Predicting a conv1d model in keras that takes index of words in a sentence as input
See original GitHub issueSo I have prepared a sentiment analysis model and I am trying to predict it with new input but I am faced with an error:
data = getFile('Cleaned Data.xlsx')
data['Description'] = data['Description'].apply(lambda x: x.lower())
data['Description'] = data['Description'].apply((lambda x: re.sub('[^a-zA-z0-9\s]','',x)))
print(data[ data['Classification'] == 1].size)
print(data[ data['Classification'] == 0].size)
for idx,row in data.iterrows():
row[1] = row[1].replace('rt',' ')
tokenizer = Tokenizer(split=' ')
tokenizer.fit_on_texts(data['Description'].values)
#vectorizer = CountVectorizer()
#X = vectorizer.fit_transform(jobSpec['Description']).toarray()
X = tokenizer.texts_to_sequences(data['Description'].values)
X = pad_sequences(X, maxlen=100, value=0.)
display(X.shape)
vocab_size = len(tokenizer.word_index) + 1
max_length = max([len(s.split()) for s in data['Description']])
Y = pd.get_dummies(data['Classification']).values
X_train, X_test, Y_train, Y_test = train_test_split(X,Y, test_size = 0.33, random_state = 42)
tokens_docs = [doc.split(" ") for doc in data['Description'].values]
all_tokens = itertools.chain.from_iterable(tokens_docs)

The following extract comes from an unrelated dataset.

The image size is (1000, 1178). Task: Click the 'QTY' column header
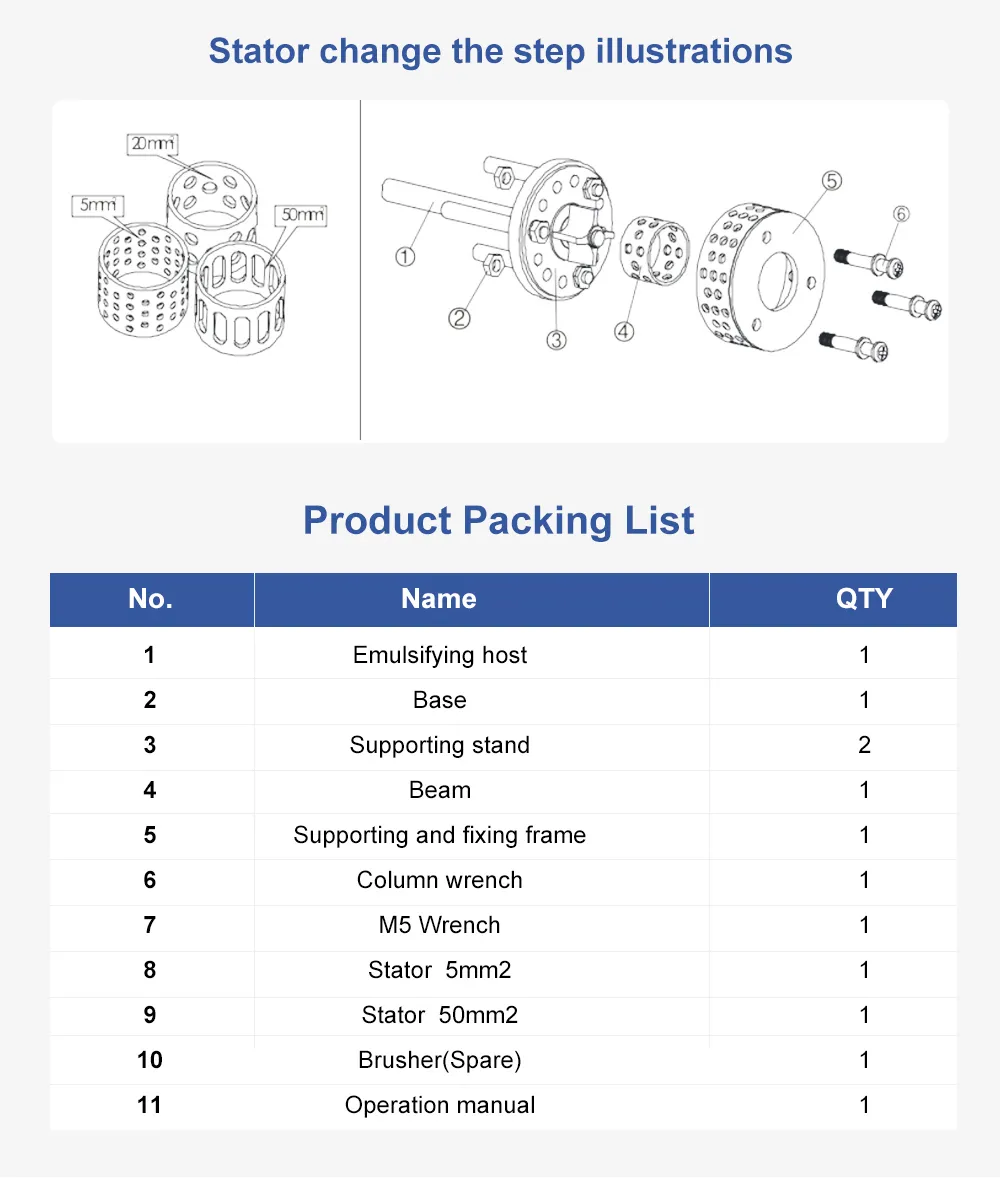point(864,599)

my_dict = {token: token if token.isdigit() else idx for idx, token in enumerate(set(all_tokens))}
print(X_train.shape,Y_train.shape)
print(X_test.shape,Y_test.shape)
raw_embedding = load_embedding('glove.6B.100d.txt')
embedding_vectors= get_weight_matrix(raw_embedding, tokenizer.word_index)
embedding_layer = Embedding(vocab_size, 100, weights=[embedding_vectors], input_length = X.shape[1], trainable=False, name="Embeddings")
display(embedding_vectors.shape)
# define model
sequence_input = Input(shape=(100,), dtype='int32')
embedded_sequences = embedding_layer(sequence_input)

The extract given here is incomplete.